If your child is advanced in any way, you're obviously going to be proud of them. I mean, birthing a genius is kind of a big deal. But sometimes those little Einstein's come with a specific set of challenges. What you thought was a dream come true is sometimes actually a nightmare (an adorable nightmare, but still frustrating nonetheless). These kids are different in the best kind of way but sometimes their antics make us want to pull our hair out.
They Ask A Million Questions
Kids ask a lot of questions regardless of their IQ, but kids who are a bit more advanced tend to communicate solely through questions. It's like once they realized they were capable of understanding everything, they needed to understand absolutely everything in the world, right now, please. And their questions aren't things like, "Can I have a cookie?" It's stuff like, "How do you build a car?" or "How does the world spin on its axis?" or "What is God?"

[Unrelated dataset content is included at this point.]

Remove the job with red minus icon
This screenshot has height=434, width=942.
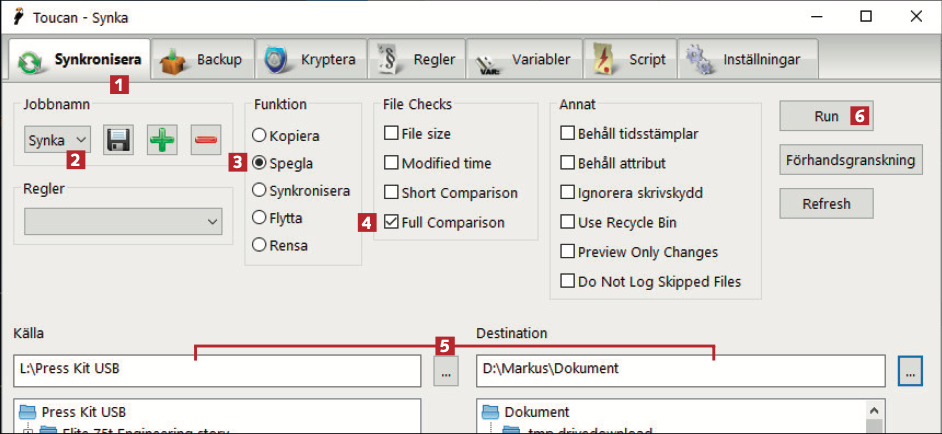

It's a lot to take in and sometimes we don't even know the answers to their questions. Thank you, Google.
They Know When You're Lying
Nothing gets past these kids. They know when we're lying about being out of ice cream because they know exactly where we keep it, and how to stack enough books so that they're tall enough to open the freezer. They're resilient and will always hold us accountable for what we say and do.
Living with an especially astute toddler is actually sort of like being a teenager again, when our parents would track our every move. Except this time around, it's a tiny dictator that's stalking us, watching for us to try to pull one over on them.
They Know When You're Blowing Them Off
They know when you're using cartoons to distract them, or when you say that you'll play with them in just a few minutes. That's not going to cut it for them. They don't have time for our excuses.
Their Attitudes Leave A Lot To Be Desired
Sometimes gifted children are treated differently by both adults and children. This often results in an attitude. Even if they're not bullied, they might still display some more vivid emotions when trying to communicate, even if they might not even realize it.
They're Little Know-It-Alls
They're not shy in letting you know when you're wrong, and man, do they pay close attention to these details.
They Get Bored Easily
Once they've conquered counting and their ABCs, their curiosity will lead them to more challenging obstacles...like computers and utensil drawers full of sharp knives. Keeping an advanced child entertained is challenging, especially where there's so many other things that parents are preoccupied with.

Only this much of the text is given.